My husband likes soups that have a thicker consistency. As he loves our gold standard Cauliflower Cheese Soup, I knew that he would love this one too; I just used more potatoes to give it a heartier consistency. It was perfect. It would also be difficult to argue about eating a soup that is garnished with garlic-cheese toasts! The roasted broccoli floret topping was another bonus. 🙂
This soup is quick enough to prepare and serve on a weeknight, but is even more wonderful if made in advance. The recipe was adapted from Martha Stewart Living. I used some chicken stock for water and increased the amount of garlic, potatoes (unpeeled!), and lemon juice. I also used a sourdough baguette to make the cheese toasts instead of Italian bread. Great.
- 2 tablespoons extra-virgin olive oil, plus more for drizzling
- 2 large shallots, halved and thinly sliced (1/4 cup)
- 6 large cloves garlic, thinly sliced
- 2 pounds broccoli, stems peeled and chopped, florets cut into 1-inch pieces (about 5 cups florets, divided)
- 1 pound small Yukon Gold potatoes, chopped
- 2 cups chicken or vegetable stock
- coarse salt and freshly ground pepper
- 2 packed cups grated sharp white cheddar (from an 8-ounce block), divided
- freshly squeezed juice from 1 lemon, plus grated zest for serving, or to taste
- 8 slices (each 1/2 inch thick) sourdough baguette, sliced on a diagonal or 4 slices (each 1/2 inch thick) rustic Italian bread
Preheat oven to 400 degrees, preferably on convection roast.

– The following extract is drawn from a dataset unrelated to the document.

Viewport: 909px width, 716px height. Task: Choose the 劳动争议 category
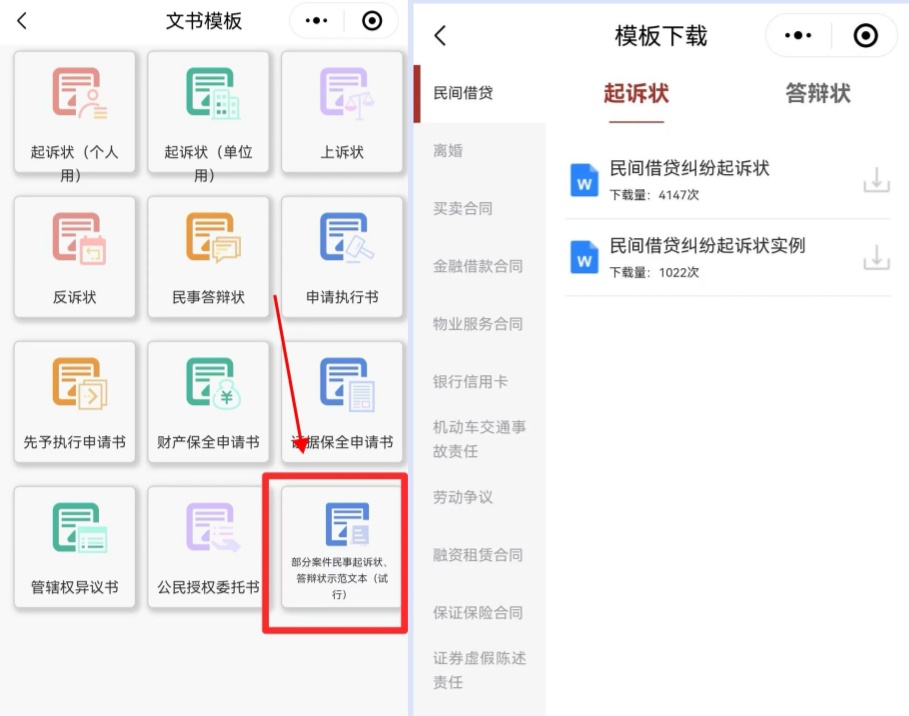tap(462, 497)
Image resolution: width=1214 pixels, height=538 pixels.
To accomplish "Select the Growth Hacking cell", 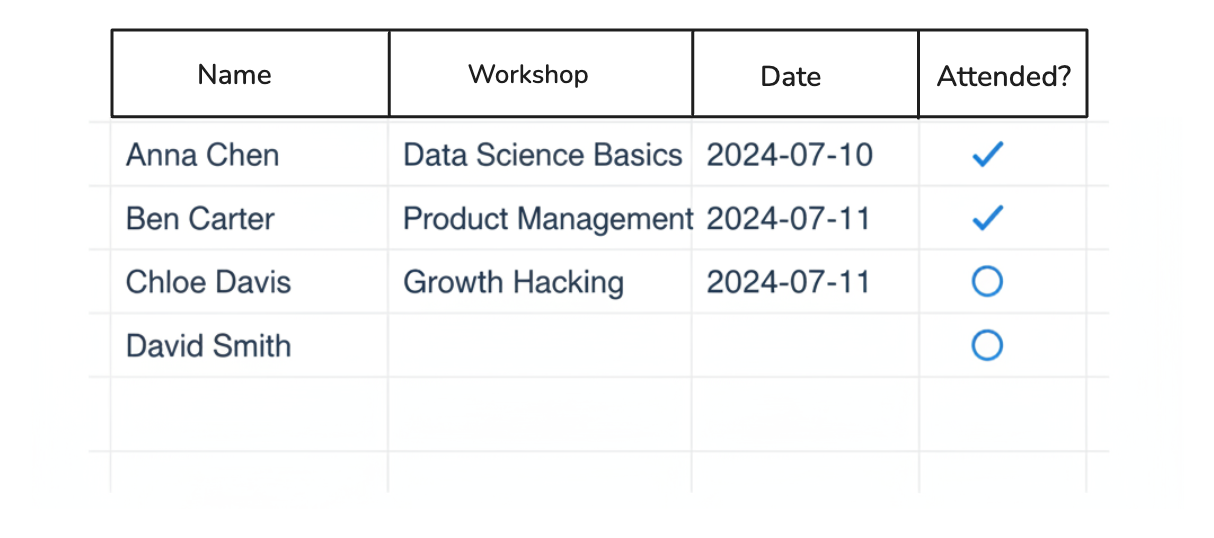I will (513, 282).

In a medium saucepan, heat oil over medium-high. Add shallots, 4 cloves of garlic, broccoli stems, potatoes, and a pinch of salt. Cook, stirring, 3 to 4 minutes.

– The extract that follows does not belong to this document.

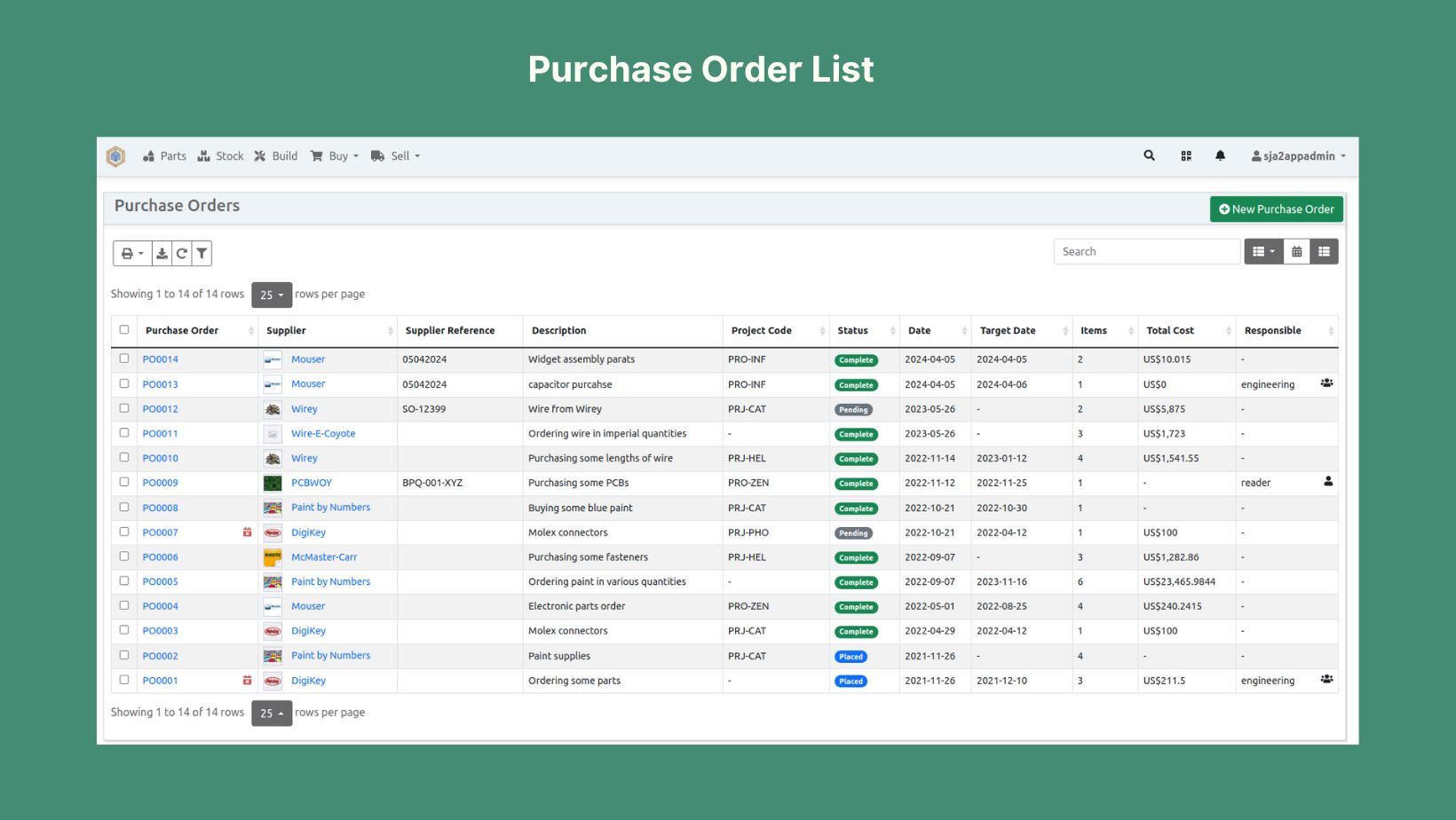Open the barcode scan icon
1456x820 pixels.
pos(1185,156)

Add stock with 3 cups water; season with salt. Bring to a boil, then reduce heat and simmer until vegetables are tender, about 10 minutes.
Add 3 cups broccoli florets; cook until tender, 8 to 10 minutes more. Let cool slightly. Transfer to a blender with 1 cup cheese; puree until smooth. (I used an immersion blender instead.)
Season with salt, pepper, and lemon juice.
Stir together remaining cheese and garlic. Place bread on one side of a rimmed baking sheet, and remaining broccoli florets on other. Drizzle both with oil; season with salt and pepper. Top bread with cheese mixture.
Roast broccoli and cheese toasts for 15 minutes, tossing florets halfway through.
Serve soup topped with toasts, florets, and zest, as desired.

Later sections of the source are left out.